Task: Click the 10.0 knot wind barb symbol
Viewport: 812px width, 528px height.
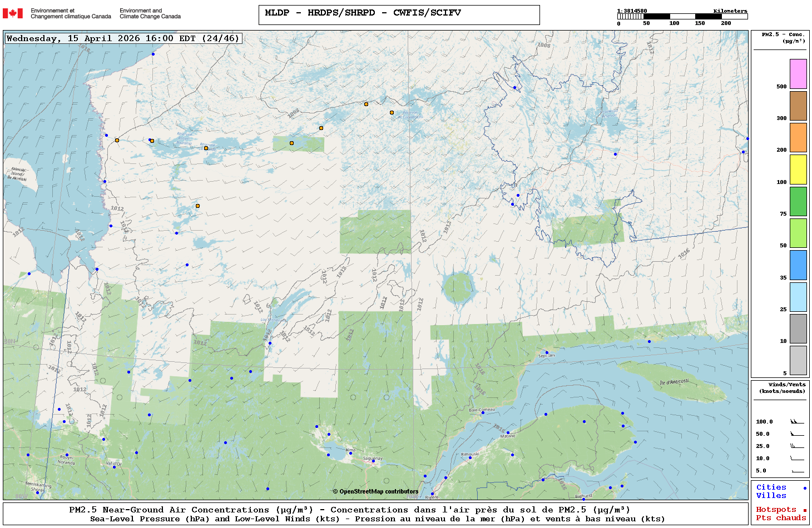Action: pyautogui.click(x=797, y=459)
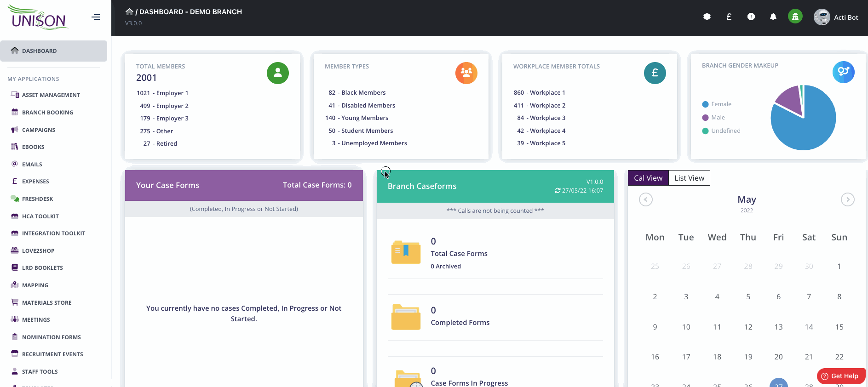Click the settings gear icon in header
Image resolution: width=868 pixels, height=387 pixels.
707,17

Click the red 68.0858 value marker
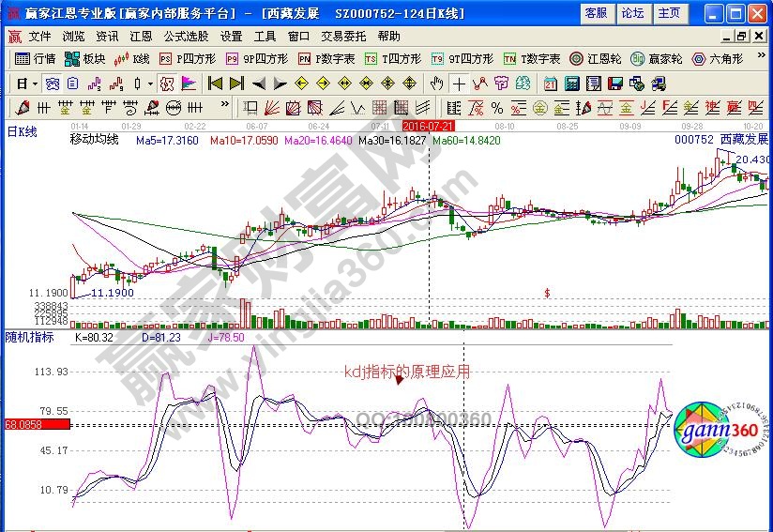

§ §

# [Work order]
In the copy, only the lines from the one holding "Viewport: 812px width, 528px height." through the end of the listing above should appear, retyped exactly, both ends included, with no pictures.

# [Response below]
Viewport: 812px width, 528px height.
Action: pyautogui.click(x=797, y=459)
Click the settings gear icon in header
Image resolution: width=868 pixels, height=387 pixels.
707,17

Click the red 68.0858 value marker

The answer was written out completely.